Where to Purchase Real Shillelaghs, Bata for Irish Stickfighting, and Knobbed Walking Sticks.
The links below are for artisans and businesses where you can shop online for shillelaghs: blackthorn sticks, knobbed walking canes, training weapons for Irish martial arts, etc. If I’m missing anyone, please leave a comment with a name and/or link! I’d also love to read recommendations, reviews, and feedback regarding the craftspeople and shops already on the list.
A single asterisk (*) indicates that myself or other practitioners of Irish stick-fighting have used the sticks for training purposes.
Three asterisks (***) indicates that myself or other practitioners of Irish stick-fighting recommend the sticks for training purposes.
Traditional Shillelagh Walking Sticks
The classic shillelagh is a one-piece, knobbed, walking stick made from a single sapling or tree branch, often with the bark still attached. Blackthorn is the king of woods for traditional Irish shillelaghs, but ash is a close second. Other traditional options in Ireland include: holly, hawthorn/whitethorn, hazel, chestnut, apple, and oak. Stick-makers outside Ireland are using woods like osage, hickory, and olive, among others.
The advantage of a traditional knobstick is that it can be used as a mobility aid for walking as well as a training weapon for Irish stick-fighting (ISF). Keep in mind, however, that not all knobbed walking sticks may be suitable for ISF training. Some ferrules that protect the tip of a stick could come loose during practice. Also some finishes look nice on a walking cane but might not survive stick-on-stick training.
For ISF, I recommend a shillelagh with an oil and/or wax finish for three reasons:
Hard, glossy finishes such as varnish, shellac, or lacquer are low maintenance and provide a great shine, but some of them can also chip or crack under impact. On the other hand, some ISF practitioners have reported using varnished sticks for contact training without problems, so it may depend on the type of product used in the finish. Consult with the stickmaker or seller about the suitability of their finishes for contact training.
Oils and waxes improve the toughness of your stick by nourishing the wood to prevent it from getting dry and brittle. For example, hurlers and cricketers apply raw linseed oil to their hurleys and bats to reduce dents, cracks, and splinters.
If your stick gets beaten up during practice, you can just sand down any splinters or damaged bark and apply another coat of oil/wax. Damage to glossy varnish, shellac, or lacquer often means the stick must be stripped and refinished to return it to its former glory.

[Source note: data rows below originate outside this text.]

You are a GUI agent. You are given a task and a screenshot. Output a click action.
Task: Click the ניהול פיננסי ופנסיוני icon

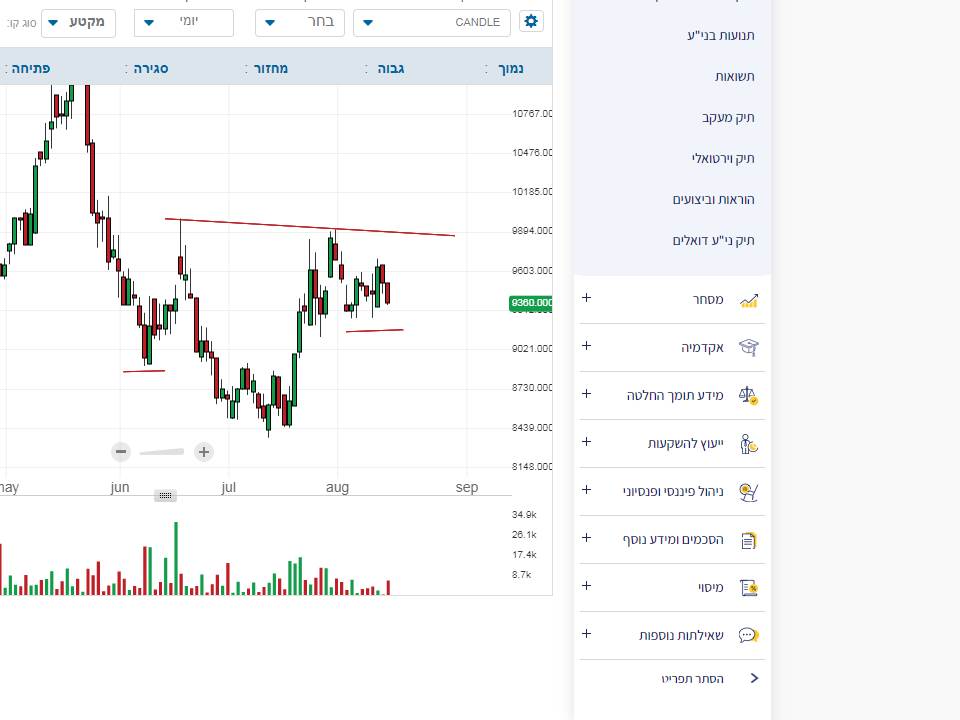(749, 491)
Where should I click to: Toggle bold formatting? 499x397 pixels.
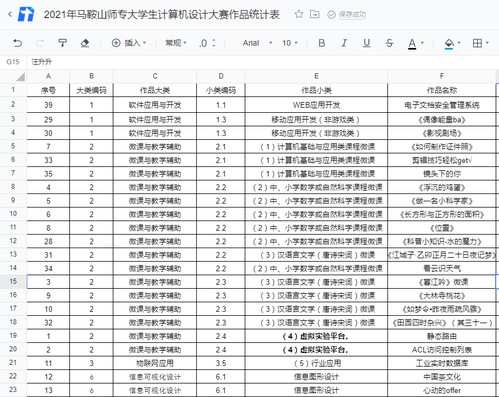[322, 43]

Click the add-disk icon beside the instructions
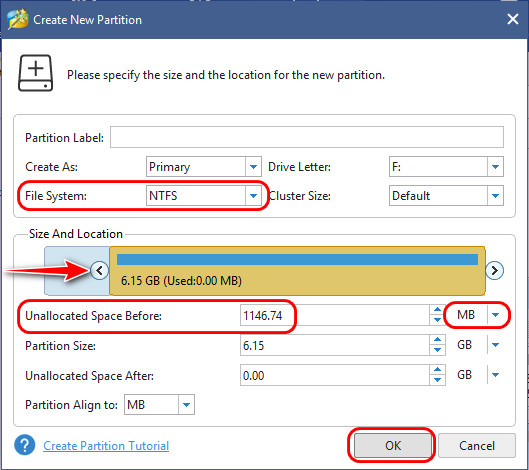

For further advice on choosing a shillelagh for use in Irish stick-fighting [bataireacht], consult this helpful blog-post from Antrim Bata’s Maxime Chouinard: https://irishstick.wordpress.com/2019/01/15/how-to-choose-the-perfect-shillelagh/
http://www.thestickman.co.uk/ (only delivers to Britain and EU)
Walking Stick Sellers
Wooden Training Sticks
The shillelaghs in this category are made from machined timber and are designed specifically for practising Irish stick-fighting. Consequently, they are sometimes not the best choice for walking sticks. Some makers offer many options in exotic hardwoods, and you may wish to consult Zaimoku for info of the most suitable types of wood for training weapons. I’ve had good experiences with jatoba and purpleheart, and I know other practitioners have enjoyed training sticks made from granadillo and hop hornbeam.
Man-made Training Sticks
Shillelaghs made from artificial materials offer alternatives to wood that are tough, cheap, and low maintenance. The Cold Steel and United Cutlery “blackthorn” sticks are made from plastic and are a bit on the heavy side for ISF training. The padded sticks from Soft Sticks are designed for ISF competition, but they lack the shape and qualities of a traditional shillelagh. Your mileage may vary!